PASSAGE.

------

The Atlantic Ocean is forming a patch of its own, as is the Indian Ocean. What is even more alarming is that plastic disintegrates, breaking down into smaller particles (polymers) yet never fully biodegrading, the process by which material decays and is absorbed back into the environment. What this means, literally, is that our oceans are turning into plastic.
It’s a small World after all
What will happen to the whale called Killer? Orca whales are now regarded as some of the most toxic animals on Earth due to the rapid accumulation of harmful chemicals into their bodies. The pods in the Pacific Northwest have been put on the endangered species list, but to what avail?
In November 2009, Lonneke Engel, Eyal Amir and myself held a party–Pura Vida– in honor of the oceans and how to lessen our impact on our planet by promoting the use of sustainable, eco-friendly, reusable bottles. Although the subject of plastic, its toxic by-products and how this affects our planet is an extremely complex one to which there are no easy solutions, every action counts and every step is a step in the right direction.
At Organice Your Life we believe change starts at the individual level. It is with this in mind that OYL hopes to inspire you and provide you with the tips and knowledge on how to live a sounder and eco-friendlier life, a life that is better for body and planet.

------

DATA EXTRACTS.

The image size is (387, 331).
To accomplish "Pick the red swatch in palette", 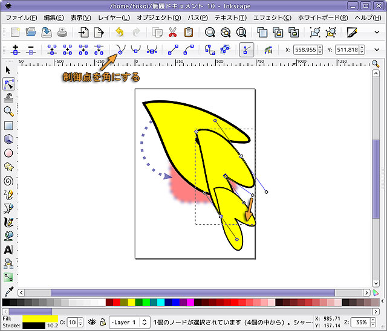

------

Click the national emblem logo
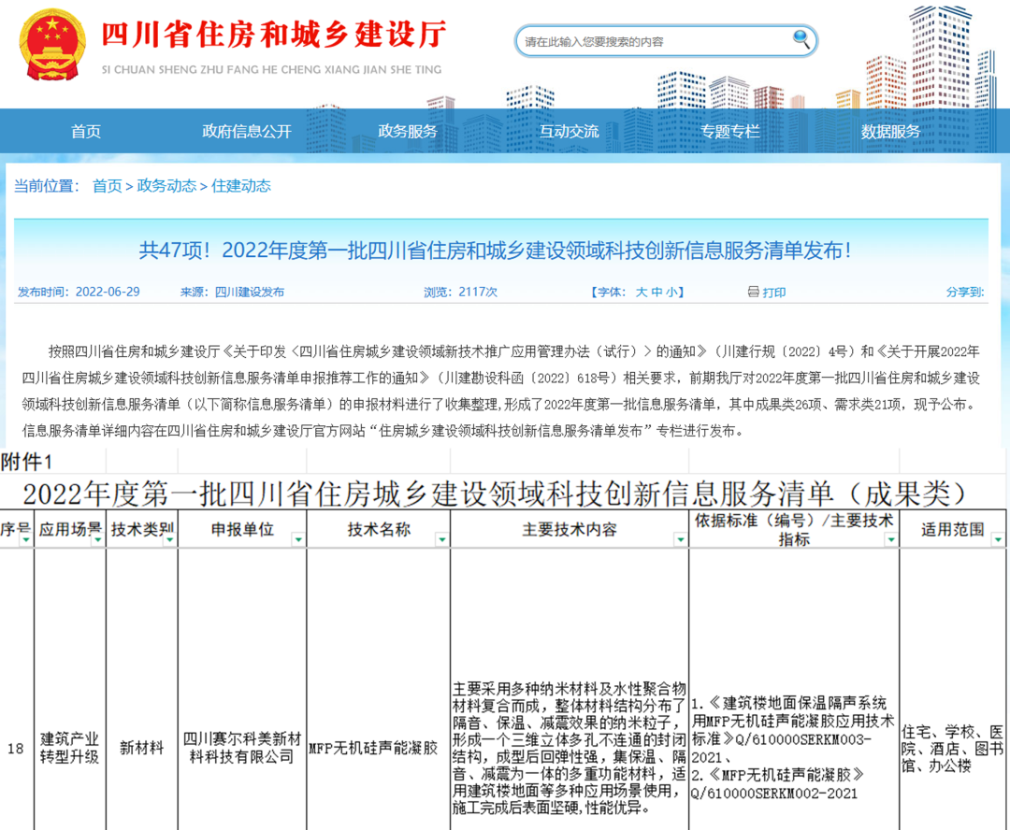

------

EXERCISE INSTRUCTIONS.
1. Quote the passage on ocean plastic from "It’s a small" up to and including "the right direction.".
2. List the adjectives the passage on ocean plastic uses to describe the bottles promoted at the Pura Vida party.
3. Carry on the passage on ocean plastic, starting after its last sentence.

ANSWERS TO THE EXERCISE.
1.
It’s a small World after all
What will happen to the whale called Killer? Orca whales are now regarded as some of the most toxic animals on Earth due to the rapid accumulation of harmful chemicals into their bodies. The pods in the Pacific Northwest have been put on the endangered species list, but to what avail?
In November 2009, Lonneke Engel, Eyal Amir and myself held a party–Pura Vida– in honor of the oceans and how to lessen our impact on our planet by promoting the use of sustainable, eco-friendly, reusable bottles. Although the subject of plastic, its toxic by-products and how this affects our planet is an extremely complex one to which there are no easy solutions, every action counts and every step is a step in the right direction.

2. sustainable, eco-friendly, reusable

3.
We hope you enjoy this issue and as Margaret Mead once said, “Never doubt that a small group of thoughtful, committed citizens can change the world. Indeed, it is the only thing that ever has.”
Kick The Plastic Habit – What can You do!
Refuse & Reduce
- Use an eco-friendly, BPA free, reusable bottle. This is better for your health and friendlier for the environment.
- Ditch the plastic bag: carry an eco-friendly canvas tote with you at all times.
Select fresh, local fruits and vegetables as opposed to pre-packed.
- Prepare your lunch at home with fresh ingredients (not packaged in plastic) and carry it with you in a glass container.
- Stop using plastic cutlery. Use real silverware whenever you can. Keep a few real knives and forks at the office or, when ordering-in, specifically ask not to include paper napkins and plastic silverware.
Re-use & Recycle
- By shopping at eco-friendly stores you support the reuse of plastic and the recycling of waste materials. Examples of such stores: Sustainable NYC (www.sustainablenyc.com) and Freitag online (www.freitag.ch)
- If you have leftover plastic bags bring them to a grocery store that recycles them, such as Whole Foods.
- Support organizations such as the NRDC (www.nrdc.org), Ocean Conservancy (www.oceanconservancy.org) and Greenpeace: Defending our Oceans (www.greenpeace.org)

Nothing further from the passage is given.